It will be Canada’s first shot at the head table in 20 years. In fact, a state dinner with the putative leader of the free world is no small honour for a greenhorn prime minister of the Great White North. So, the order of the day, off the main menu or a la carte, is simply: Don’t blow it Justin.
Specifically, don’t use the salad fork to cut your rubber chicken. Don’t haul out a bottle of Niagara vino and invite your hosts to dump their overpriced French Bordeaux in favour of it. And, for heaven’s sake, scrupulously avoid lecturing anyone about Canada’s superior health care system and gun laws.
Not that any of this is likely when Mr. Trudeau assembles with his wife and entourage behind the Rose Garden this week in Washington. After all, he’s too smart to blow a free lunch, as it were.

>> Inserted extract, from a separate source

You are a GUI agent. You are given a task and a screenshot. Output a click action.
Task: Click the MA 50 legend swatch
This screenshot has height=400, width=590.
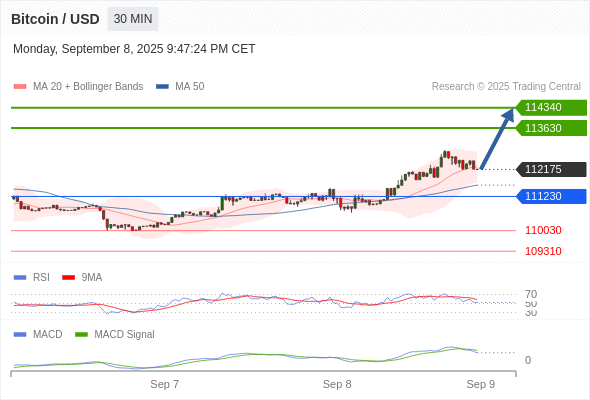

He knows that, at the moment, everyone, including U.S. President Barack Obama, positively adores the cut of his jib. (Why, even the Dread Pirate Trump, whose own Republican Party is figuring ways to make the usurper in their midst walk the plank, has issued a few blandly nice comments about this country’s decidedly Liberal, political honcho).
Still, for Mr. Trudeau, none of this settles the question: What do you give a man who has everything?
Indeed, ‘gifting’ between heads of state is a long, honoured tradition in this and other corners of the globe. Late last year, a Bloomberg Politics report had this to say about the practice:
“The late Saudi King Abdullah bin Abdulaziz lavished the president (Obama) and his family with six gifts with more than $1.3 million. They included a men’s watch for the president, which was estimated to cost more than $18,000, and a ‘diamond and emerald jewelry set including earrings, necklace, ring, brooch, and wristwatch’ for Obama’s school-age daughters.’”
Meanwhile, according to the news item, “Various Chinese officials were also generous: President Xi Jinping gave Obama two computer tablets. Many gifts are traditional offerings – fountain pens, vases, cognac, and the like. Others demonstrate pride, including French wines or traditional garb of a given country. In the past, though, Obama has also received wackier fare, including 20 baseball caps with his face on them, as reported by Yahoo.”
Oddly, there’s very little literature on the subject of official state gifts from Canada’s Prime Minister to America’s Commander in Chief (although the satirical, online magazine The Lapine once had a field day ‘reporting’ Stephen Harper’s bequest of a two-year-old beaver named ‘Slick’).
Certainly, the circumstance demands immediate redress. Mr. Trudeau could choose from a cornucopia of obvious trinkets and delicacies with which to honour Mr. Obama: A plank of pricey salmon from British Columbia; a hockey puck from the 1972 showdown between Team Canada and the former USSR, a cutting of winter ice from the Rideau Canal preserved in a summer cooler.
None of these, though, strike me as novel or even emblematically Canadian in the second decade of the 21st Century.
Might I suggest an alternative?
Somewhere in the back country of New Brunswick, a little distillery with a big international reputation, produces the best gin that has ever passed these (or anyone else’s) lips. As this province helped hand a convincing electoral victory to Mr. Trudeau last fall, it would apropos to ship a case of Distillerie Fils du Roy’s ‘Thuya’ to the White House.
There, behind the Rose Garden, may the two world leaders sip away their worries, plot world peace, and admire the cuts of their respective jibs.